Question 8.7: The ballistic pendulum Now we will look at a classic physics...
The ballistic pendulum
Now we will look at a classic physics lab apparatus for measuring the speed of a projectile. Figure 8.13 shows a simple form of the apparatus, known as a ballistic pendulum, composed of a block and some string. A bullet with mass m_B is fired into a block of wood with mass m_W suspended like a pendulum. The bullet makes a completely inelastic collision with the block, becoming embedded in it. After the impact of the bullet, the block swings up to a maximum height h. Given values of h, m_B, and m_W, how can we find the initial speed υ of the bullet? What becomes of its initial kinetic energy?
SET UP We analyze this event in two stages: first, the embedding of the bullet in the block, and second, the subsequent swinging of the block on its strings. During the first stage, the bullet embeds itself in the block so quickly that the block doesn’t have time to swing appreciably away from its initial position. So, during the impact, the supporting strings remain very nearly vertical, there is negligible external horizontal force acting on the system, and the horizontal component of momentum is conserved. In the second stage, after the collision, the block and bullet move as a unit. The only forces are the weight (a conservative force) and the string tensions (which do no work). As the pendulum swings upward and to the right, mechanical energy is conserved.
To keep the notation simple, we’ll denote the x component of the bullet’s velocity just before impact as υ and the x component of the velocity of block plus bullet just after the impact as V.

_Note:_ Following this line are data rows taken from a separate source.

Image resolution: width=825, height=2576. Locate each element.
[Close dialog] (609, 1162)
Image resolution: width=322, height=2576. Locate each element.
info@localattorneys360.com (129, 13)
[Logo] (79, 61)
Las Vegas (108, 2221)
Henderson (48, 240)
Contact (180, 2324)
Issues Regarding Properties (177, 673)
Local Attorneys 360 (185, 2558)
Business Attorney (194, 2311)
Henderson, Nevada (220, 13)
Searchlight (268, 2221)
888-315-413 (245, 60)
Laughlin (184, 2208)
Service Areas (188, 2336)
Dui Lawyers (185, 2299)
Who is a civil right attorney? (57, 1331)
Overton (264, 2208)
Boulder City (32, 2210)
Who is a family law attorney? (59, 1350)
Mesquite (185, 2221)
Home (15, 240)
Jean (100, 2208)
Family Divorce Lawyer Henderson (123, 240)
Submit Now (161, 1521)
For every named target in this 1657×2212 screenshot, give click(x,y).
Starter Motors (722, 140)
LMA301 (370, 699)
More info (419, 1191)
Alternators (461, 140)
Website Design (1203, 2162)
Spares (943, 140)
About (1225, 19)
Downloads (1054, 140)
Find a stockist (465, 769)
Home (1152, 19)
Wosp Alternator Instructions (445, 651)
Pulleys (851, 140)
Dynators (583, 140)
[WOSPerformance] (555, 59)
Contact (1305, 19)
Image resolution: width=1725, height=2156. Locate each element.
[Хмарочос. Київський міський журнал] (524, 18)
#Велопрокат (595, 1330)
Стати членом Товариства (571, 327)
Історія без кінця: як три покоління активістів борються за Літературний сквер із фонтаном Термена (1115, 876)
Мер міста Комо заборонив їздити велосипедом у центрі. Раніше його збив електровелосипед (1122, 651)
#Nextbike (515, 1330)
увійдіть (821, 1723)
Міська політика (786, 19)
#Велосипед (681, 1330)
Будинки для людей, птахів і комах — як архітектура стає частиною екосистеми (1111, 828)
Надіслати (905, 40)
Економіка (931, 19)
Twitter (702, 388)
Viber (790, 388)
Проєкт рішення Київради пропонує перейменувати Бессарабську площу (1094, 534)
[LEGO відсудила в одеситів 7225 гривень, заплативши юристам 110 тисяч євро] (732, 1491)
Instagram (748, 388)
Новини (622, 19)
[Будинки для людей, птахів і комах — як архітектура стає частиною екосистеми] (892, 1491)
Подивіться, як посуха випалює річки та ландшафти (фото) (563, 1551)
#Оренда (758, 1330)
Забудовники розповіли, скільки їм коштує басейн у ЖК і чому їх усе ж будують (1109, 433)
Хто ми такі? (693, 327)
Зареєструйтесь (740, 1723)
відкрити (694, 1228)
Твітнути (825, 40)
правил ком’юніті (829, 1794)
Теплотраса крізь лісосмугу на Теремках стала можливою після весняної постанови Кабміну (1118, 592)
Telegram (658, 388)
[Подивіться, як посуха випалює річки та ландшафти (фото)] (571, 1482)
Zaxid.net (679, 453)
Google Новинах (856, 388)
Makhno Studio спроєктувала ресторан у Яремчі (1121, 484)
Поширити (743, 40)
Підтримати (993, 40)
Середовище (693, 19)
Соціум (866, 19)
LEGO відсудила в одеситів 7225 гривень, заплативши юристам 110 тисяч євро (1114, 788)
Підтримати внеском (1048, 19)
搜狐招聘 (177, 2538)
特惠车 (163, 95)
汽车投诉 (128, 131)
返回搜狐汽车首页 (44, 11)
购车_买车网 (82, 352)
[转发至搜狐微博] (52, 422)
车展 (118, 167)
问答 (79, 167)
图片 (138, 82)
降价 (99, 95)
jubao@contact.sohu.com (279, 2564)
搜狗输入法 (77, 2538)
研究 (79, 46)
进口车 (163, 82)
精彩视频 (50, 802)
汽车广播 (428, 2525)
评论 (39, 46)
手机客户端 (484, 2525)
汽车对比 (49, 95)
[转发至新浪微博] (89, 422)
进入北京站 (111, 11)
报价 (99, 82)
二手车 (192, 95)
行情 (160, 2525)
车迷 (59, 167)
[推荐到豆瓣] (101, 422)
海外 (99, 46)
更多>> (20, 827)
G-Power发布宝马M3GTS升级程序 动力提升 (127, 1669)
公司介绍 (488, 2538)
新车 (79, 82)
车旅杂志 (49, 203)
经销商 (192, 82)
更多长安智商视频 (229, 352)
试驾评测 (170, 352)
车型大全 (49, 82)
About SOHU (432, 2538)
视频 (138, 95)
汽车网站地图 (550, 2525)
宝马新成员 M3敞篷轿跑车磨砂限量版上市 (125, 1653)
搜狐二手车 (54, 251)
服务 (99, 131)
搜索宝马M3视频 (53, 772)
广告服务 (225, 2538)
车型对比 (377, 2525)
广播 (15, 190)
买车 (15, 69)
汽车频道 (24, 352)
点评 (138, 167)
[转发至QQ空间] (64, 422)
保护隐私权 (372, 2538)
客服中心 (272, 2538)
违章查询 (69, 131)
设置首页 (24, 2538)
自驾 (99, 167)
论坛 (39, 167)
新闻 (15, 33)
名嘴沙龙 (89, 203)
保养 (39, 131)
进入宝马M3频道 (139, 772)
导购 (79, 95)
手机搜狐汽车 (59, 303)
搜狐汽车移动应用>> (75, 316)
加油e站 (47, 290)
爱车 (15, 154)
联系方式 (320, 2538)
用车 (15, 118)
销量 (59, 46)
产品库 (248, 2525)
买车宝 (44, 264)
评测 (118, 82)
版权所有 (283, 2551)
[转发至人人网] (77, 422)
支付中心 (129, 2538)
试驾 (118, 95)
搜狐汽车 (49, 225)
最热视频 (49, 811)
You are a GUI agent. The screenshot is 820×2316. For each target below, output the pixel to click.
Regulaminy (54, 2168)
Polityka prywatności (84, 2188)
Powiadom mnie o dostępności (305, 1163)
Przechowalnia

SOLVE Figure 8.13 shows the situation just before impact, the situation just after impact, and the block (with the embedded bullet) at the highest point of its path. Conservation of momentum just before impact and just after gives us
m_B\upsilon = (m_B + m_W) V.
\upsilon= \frac{m_B + m_W}{m_B}V.
The kinetic energy of the system just after the collision is K=\frac{1}{2}(m_B +m_W)V^2. The pendulum comes to rest (for an instant) at a height h, where its kinetic energy \frac{1}{2}(m_B +m_W)V^2 has all become potential energy (m_B +m_W)gh ; then it swings back down. Energy conservation gives
\frac{1}{2}(m_B+m_W)V^2 (m_B+m_W)gh .
Assuming that h can be measured, we solve this equation for V:
V=\sqrt{2gh} h (velocity of block and bullet just after impact).
Now we substitute this result into the momentum equation to find υ:
\upsilon= \frac{m_B+m_W}{m_B}\sqrt{2gh} (velocity of bullet just before impact)
By measuring m_B, m_W, and h, we can compute the original velocity υ of the bullet. For example, if m_B = 5.00 g = 0.00500 kg, m_W = 2.00 kg, and h = 3.00 cm =0.0300 m, then
\upsilon =\frac{2.00 kg + 0.00500 kg}{0.00500 kg}\sqrt{2(9.80 m/s^2)(0.0300 m)}
= 307 m/s.
The x component V of velocity of the block just after impact is
V=\sqrt{2 gh}=\sqrt{2(9.80 m/s^2)(0.0300 m)}
= 0.767 m/s.
Once we have the needed velocities, we can compute the kinetic energies just before and just after impact. The total kinetic energy just before impact is K_i = \frac{1}{2}m_B\upsilon^2 = \frac{1}{2} (0.00500 kg)(307 m/s)^2 = 236 J. We find that just after impact, it is K_f = \frac{1}{2} (m_B + m_W)V^2 = \frac{1}{2} (2.005 kg) \times (0.767 m/s)^2 = 0.590 J. Only a small fraction of the initial kinetic energy remains.
REFLECT When an object collides inelastically with a stationary object that has a much larger mass, nearly all of the first object’s kinetic energy is lost. In this problem, the wood splinters, and the bullet and wood become hotter as mechanical energy is converted to internal energy.
Practice Problem: Suppose the mass of the bullet, the mass of the block, and the height of the block’s swing have the same values as above. If the bullet goes all the way through the block and emerges with half its initial velocity, what was its initial speed? Answer: \upsilon =\frac{2m_W}{m_B}\sqrt{2gh} = 615 m/s.